Portrayed by: Leo Suter
Show: PBS’ Sanditon
Sanditon is an incredibly special show and its captivating characters are at the top of the list as to why. Young James Stringer though not the main face on display is a gem to dissect. Stringer is a Mr. Bingley through and through—a character that deserves ample adoration because they’re good. Simply, good. And that’s the thing with Stringer played by Leo Suter—he’s so good, it’s heartwarming. That goodness however comes with layers; while Stringer is very of the times in the type of gentleman he is, he’s also a character with ambition and a desire to be more.
James Stringer is such a pure delight, and up until the final episode, he was an explosively charming character to a relatively chaotic form of Austen storytelling. He was the calm amidst the storms–the joy amidst the grunts. And it’s that final moment with him staring at the ruins of all that he’s worked towards that I’m still haunted by a year later. To watch a character completely shatter right before the audience’s eyes the way Stringer does is one of the most underrated moments of the series. Leo Suter brings his a-game in what’s the strongest performance for his character, and it’s exceptional.
You can pinpoint the exact moment where Stringer’s entire being crumbles, the exact moment where he goes from a doe-eyed man with big dreams to a man who realizes he’s lost the fight against himself. Stringer losing his father will surely impact him, but as a man who’s known loss before, the thing that actually breaks him is all that he’s worked on turning to ash right before his eyes. Suter showcases a full range of emotions in his singular expressiveness and it’s remarkable.
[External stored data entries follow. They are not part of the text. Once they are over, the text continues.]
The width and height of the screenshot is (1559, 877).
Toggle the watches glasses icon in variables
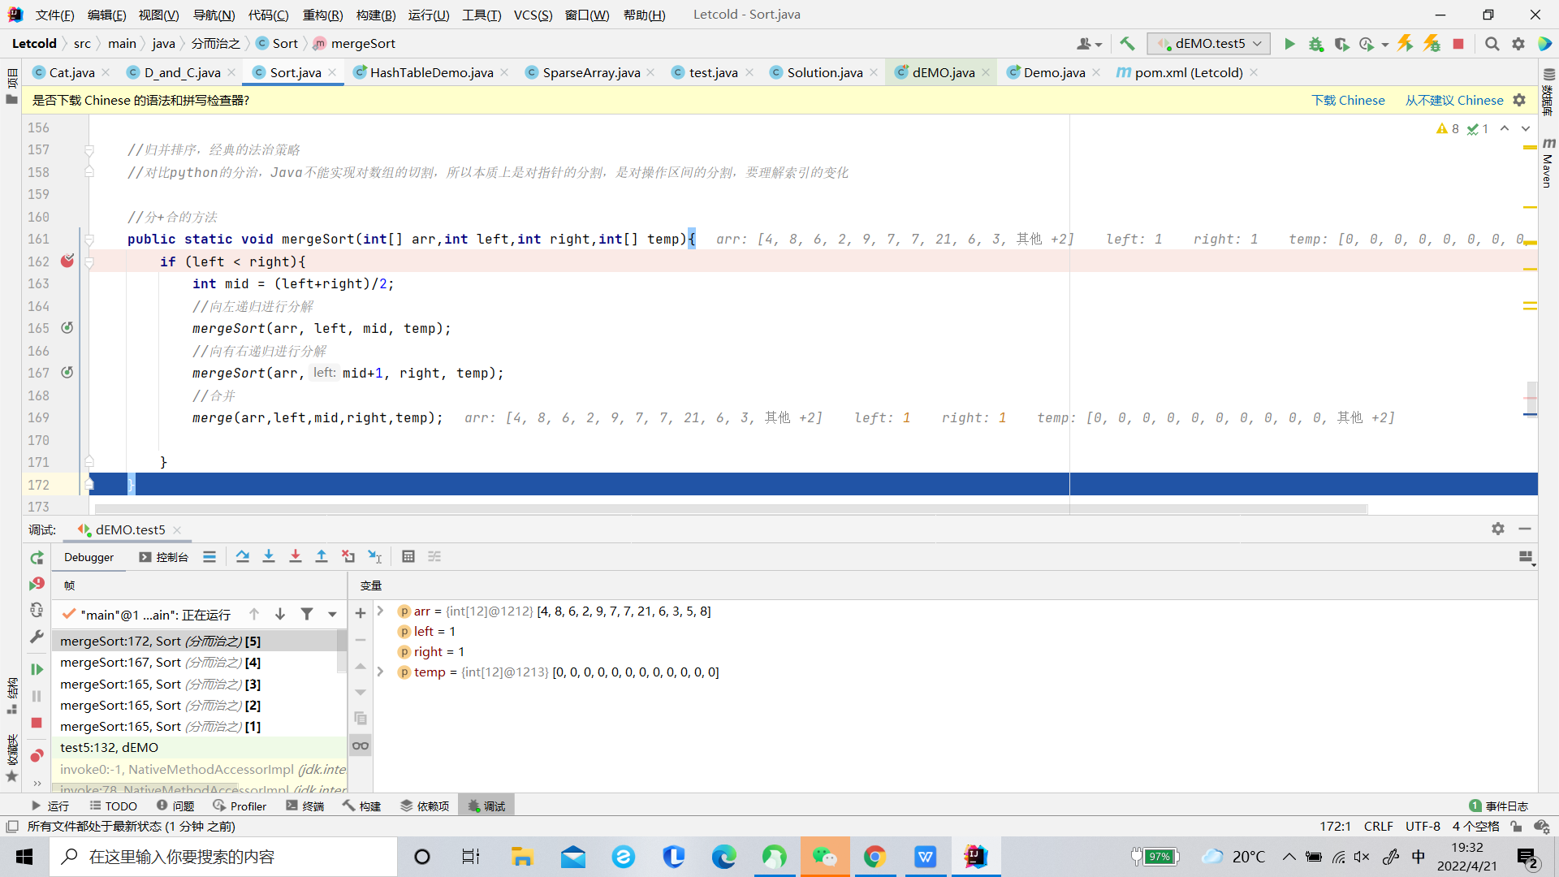coord(361,745)
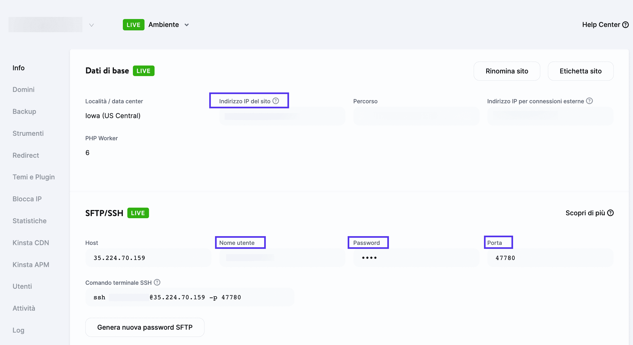The height and width of the screenshot is (345, 633).
Task: Select Utenti in the sidebar
Action: pos(22,286)
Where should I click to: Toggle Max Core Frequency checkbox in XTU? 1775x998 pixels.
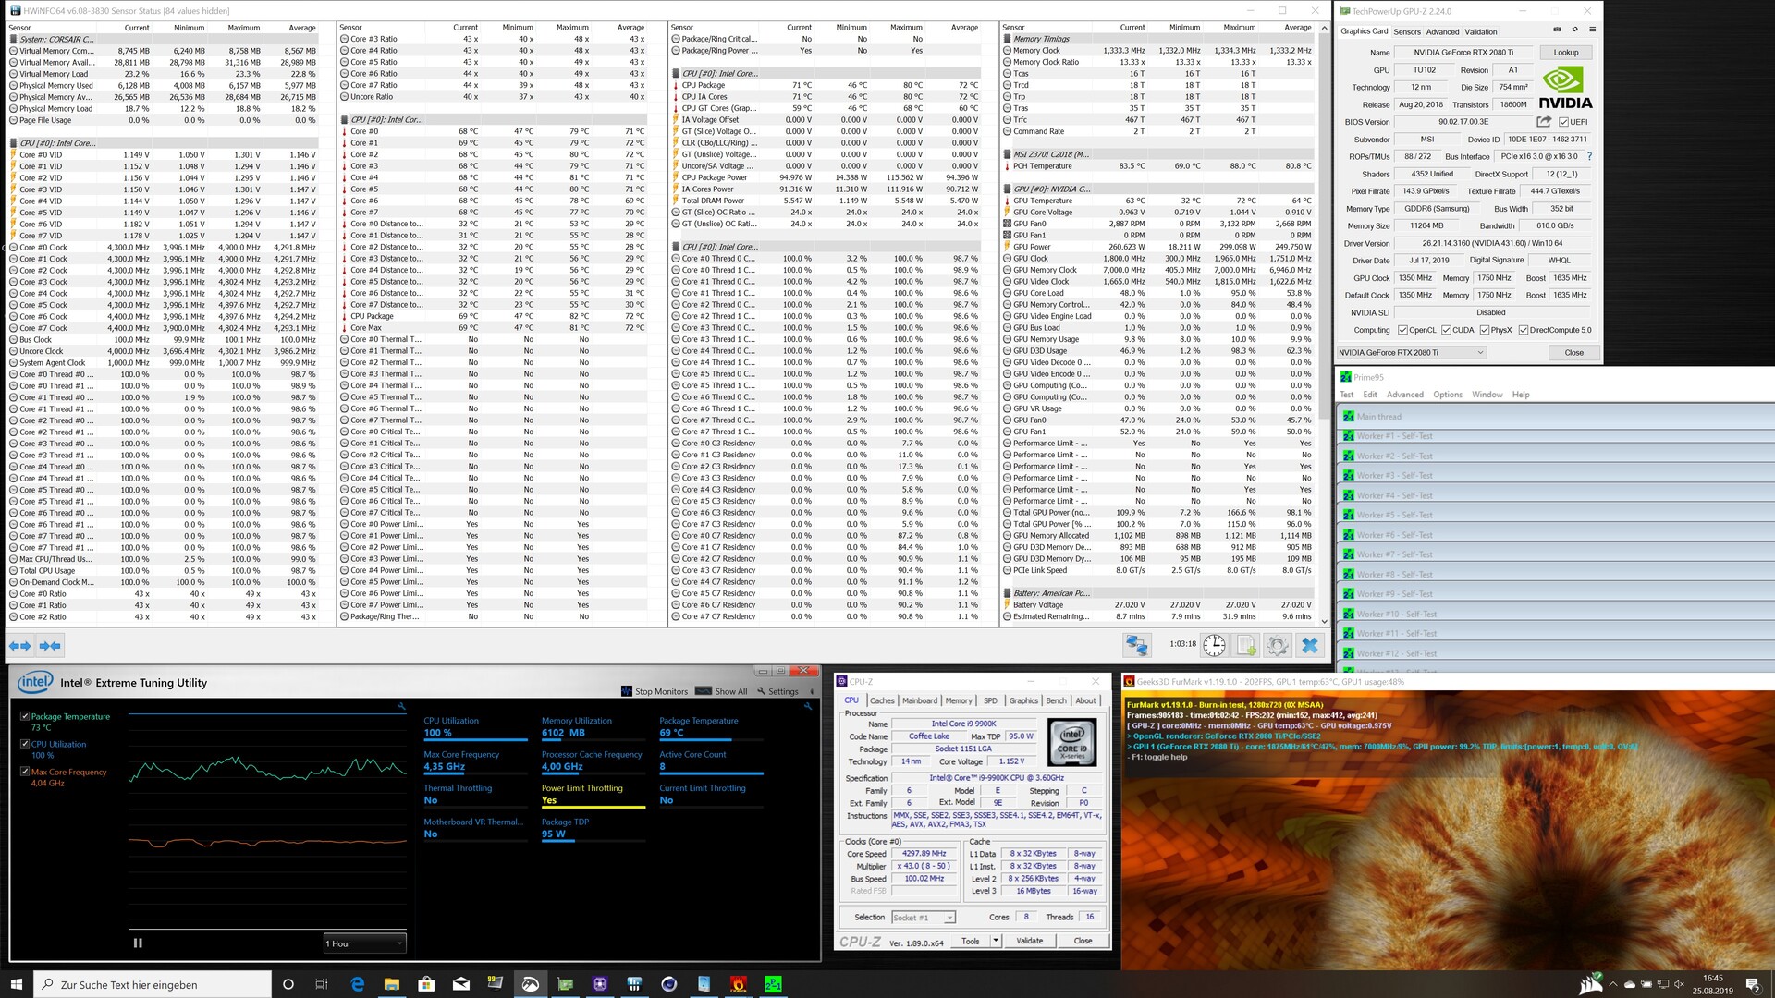25,772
This is a man who’s now lost everything—a loss that hits deeper than all other losses he’s faced.
Young James Stringer’s kindness is transcendent. So often characters written this way don’t get to actually explore their goodness as openly. So often they’re behind the shadows. Stringer’s kindness is the light in every scene he’s in. But the darkness in Stringer’s arc is his father, someone who cares deeply for him, but someone who’s also his panopticon. And the reality is that while this is perhaps something he doesn’t intend to be—he is. Old man Stringer’s inability to let go of his own dreams and thus forcing his son to follow in his footsteps has undoubtedly affected Stringer’s behavior throughout the series. All that he has done, and simultaneously has not done, is due to this subconscious feeling of always having to abide to someone else’s watchful eye—someone else’s conscience. Someone else’s dreams for himself—someone else’s watch. And the end of that watch is a dark one.
It’s the end of a loving man who never really knew how to show his son adoration, and tragically leaving the world after an enormous fight. A fight that leaves Stringer knowing so much but so little at the same time. A fight that leaves him with pieces he needs to pick up and places he needs to go, but the inability to do so because a son’s love for his father is stronger than his own dreams.
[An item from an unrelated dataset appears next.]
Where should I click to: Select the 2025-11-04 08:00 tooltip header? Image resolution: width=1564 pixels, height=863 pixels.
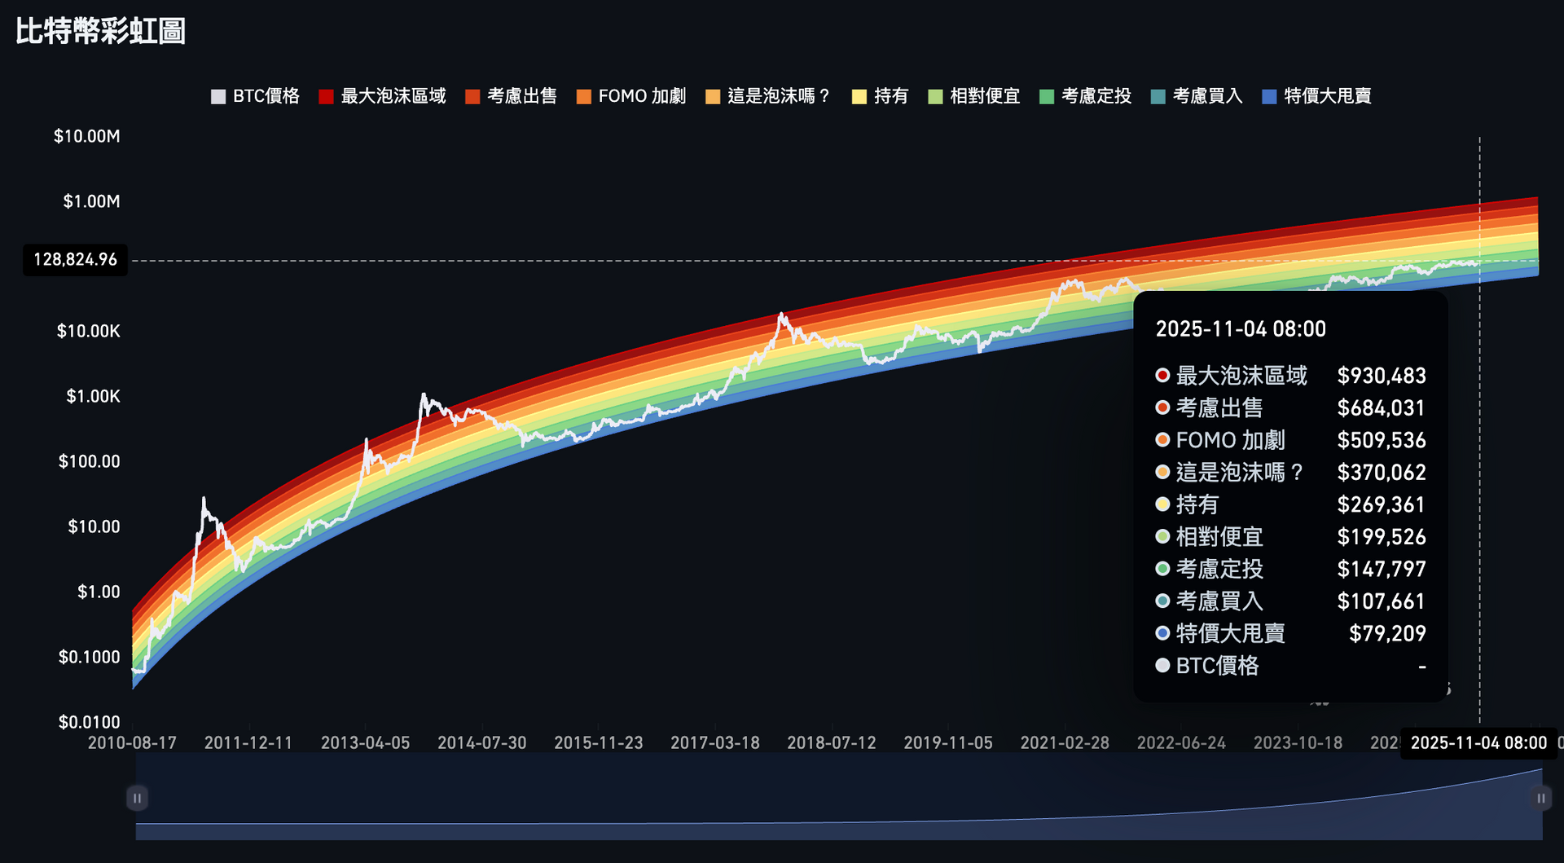click(1241, 328)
And that’s who James Stringer is—a man who’ll put aside his own ambitions in order to rebuild from the ashes to protect those he loves. A man who will put aside his own desires to lend an ear to anyone needing someone. We’re often too busy analyzing the Mr. Darcys and Sidney Parkers, and not looking into the Mr. Bingleys, but Stringer is a treasure. He’s one of the most memorable characters not because there’s a barely there love triangle that he’s part of, but because his kindness is reflective of the type of people who are often ignored or just presumed to always be there.
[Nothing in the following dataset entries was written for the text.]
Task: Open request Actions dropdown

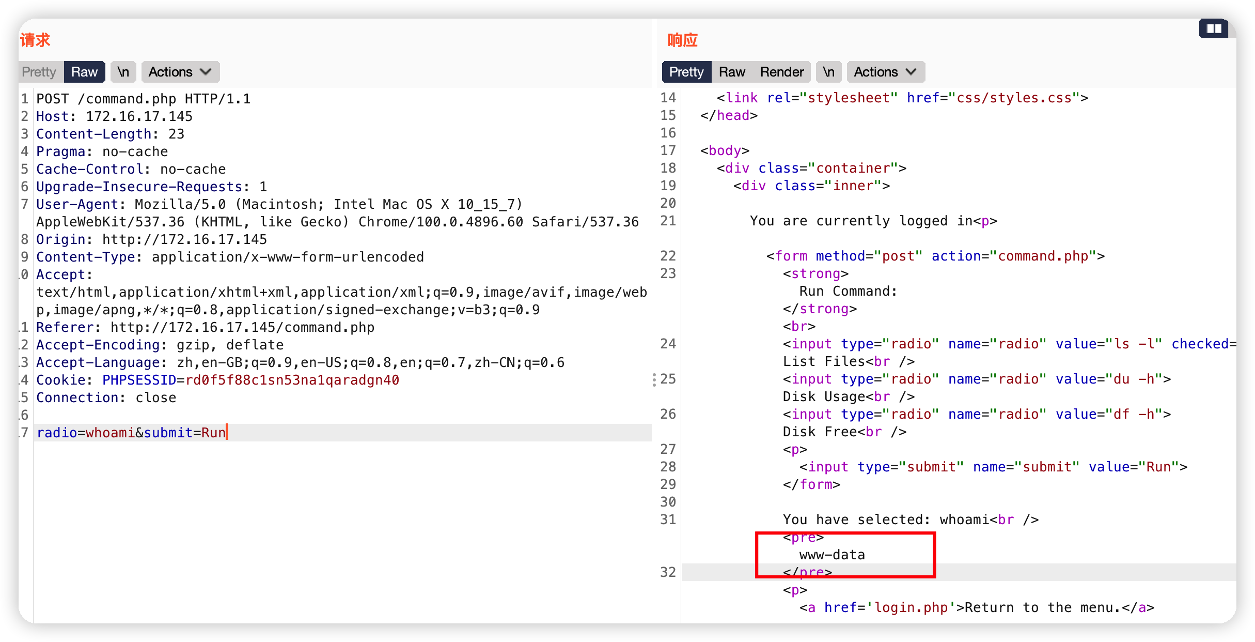Action: coord(180,72)
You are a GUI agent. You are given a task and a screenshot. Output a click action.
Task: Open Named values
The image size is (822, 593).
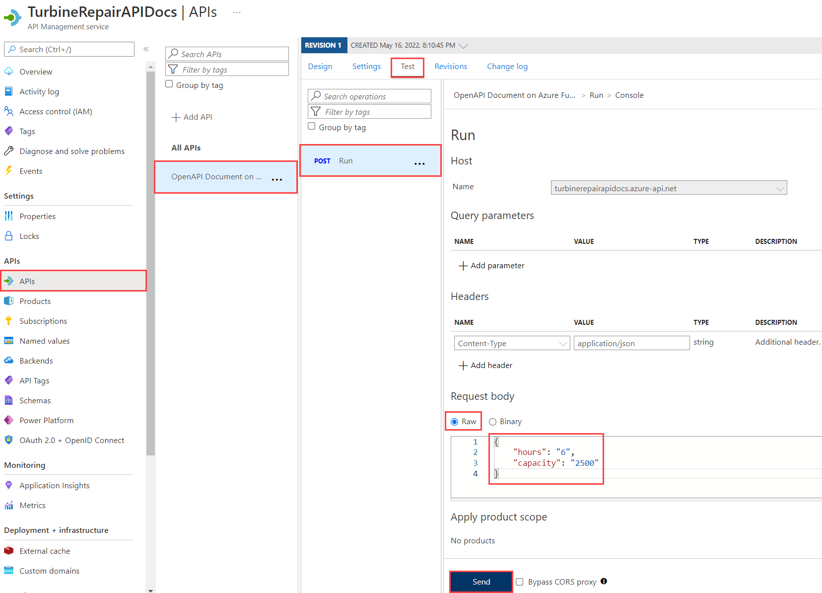(45, 341)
It is reflective of the people who try so hard and aren’t always given the credit that they deserve. And granted Stringer’s never been one to do something for some sort of acknowledgement, but he’s taken care of people. He’s taken care of anyone who works with him, he’s taken care of his father, and to a degree, he’s taken care of Sanditon. The seaside resort might be Tom Parker’s baby, but without Stringer, it’d be nothing, without his help, without his spirit, its beauty wouldn’t stand as vibrantly as it does.
Stringer might not get the girl in the end or the option to follow his dreams, but he’s the character without whom the series wouldn’t be as special. Something would be missing. Something wouldn’t feel right, and that something is the benevolent heart of an extraordinarily good man. A man who’s time and time again made the conscious choice to be gentle, warm, and welcoming. In this house, Stringer’s the character who has our full respect and adoration.